The Office of the Scottish Charity Regulator's recent publication of its decisions regarding the first 30 charities in its 'rolling review' created a flurry of media interest.
The headlines concentrated on the verdict that four independent schools imposed unduly restrictive conditions on access to their benefits. However, the rolling review report also raises a number of other issues that have so far been overlooked and have implications for all Scottish charities.
Seven charities were found to have problems with their constitutions, six of them because they had documents that defined 'charity' or 'charitable purposes' by reference to the taxes acts. Prior to the 2005 Scottish charities legislation, it was common for charities to refer to the taxes acts when defining charitable purposes in their constitutions. However, the new legal landscape makes such references not only obsolete but also actively problematic. References to the taxes acts are deemed by the OSCR to be references to charity as defined in English law. The definition of charity is different in Scottish law. Consequently, such references are no longer acceptable and all six charities have been directed by the OSCR to alter their constitutions accordingly. This problem is so widespread that the regulator has referred the matter to the Scottish Government.

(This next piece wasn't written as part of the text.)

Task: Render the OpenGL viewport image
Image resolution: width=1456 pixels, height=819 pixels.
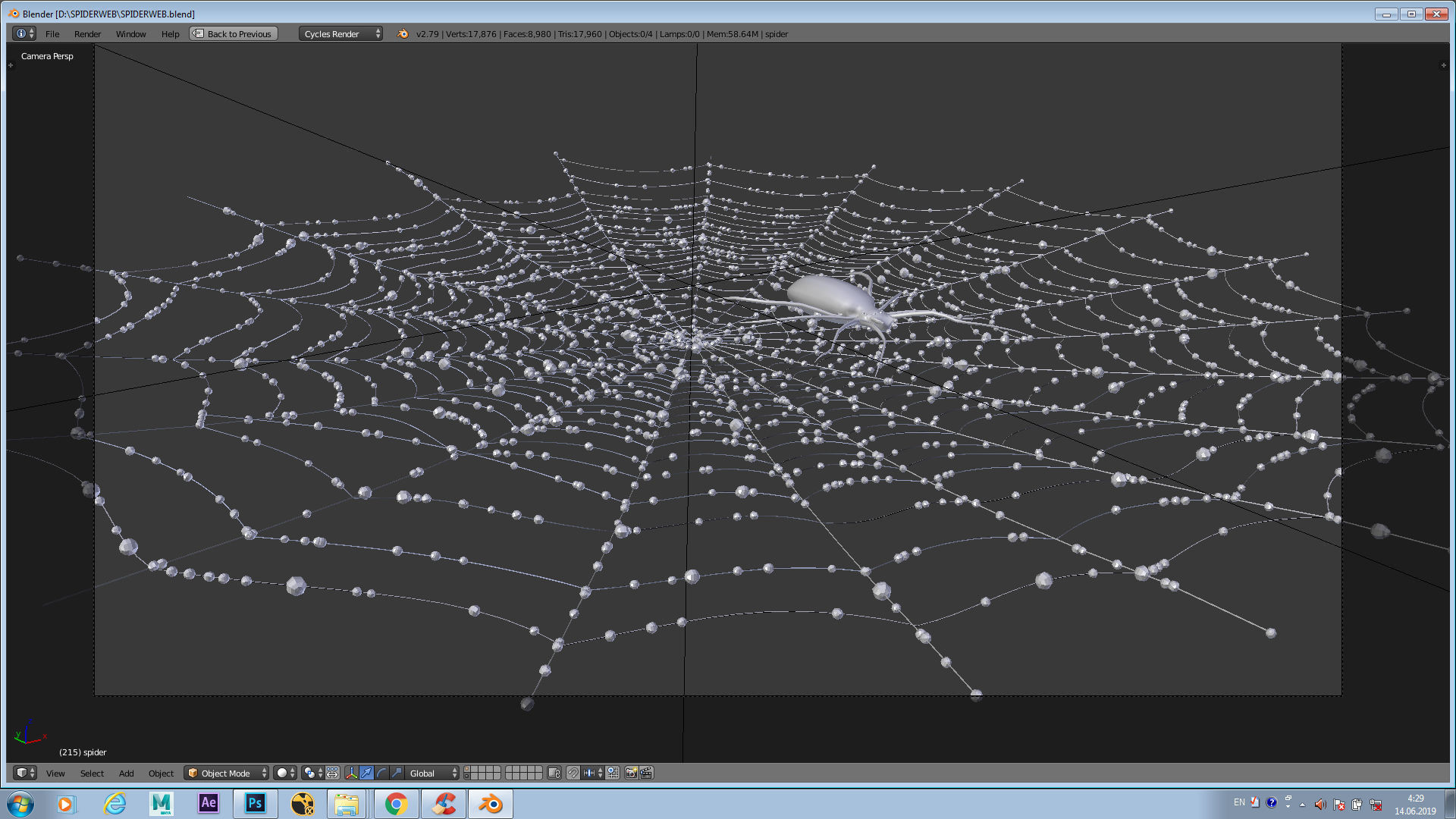Action: click(631, 773)
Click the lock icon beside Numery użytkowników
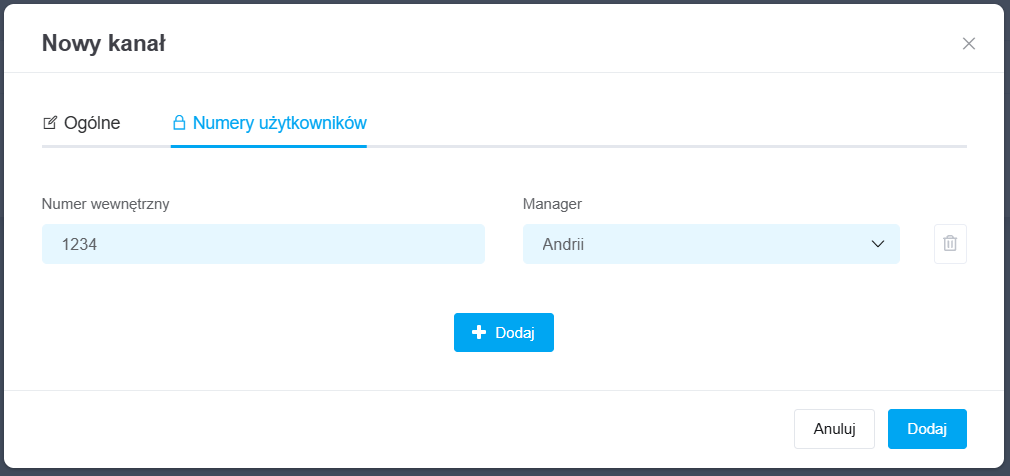1010x476 pixels. click(x=179, y=123)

In addition, one charity was found to have a constitution that included charitable purposes that did not meet the new definition of charity brought in by the Charities and Trustee Investment (Scotland) Act 2005. This organisation has also been directed by the OSCR to make suitable amendments.
So the central message for the majority of charities is to focus on the detail of compliance. The OSCR makes a general recommendation to all charities to ensure that their constitutions are up to date, in keeping with the requirements of the legislation and accurately reflect their activities. In other words, put your house in order before the OSCR comes to call.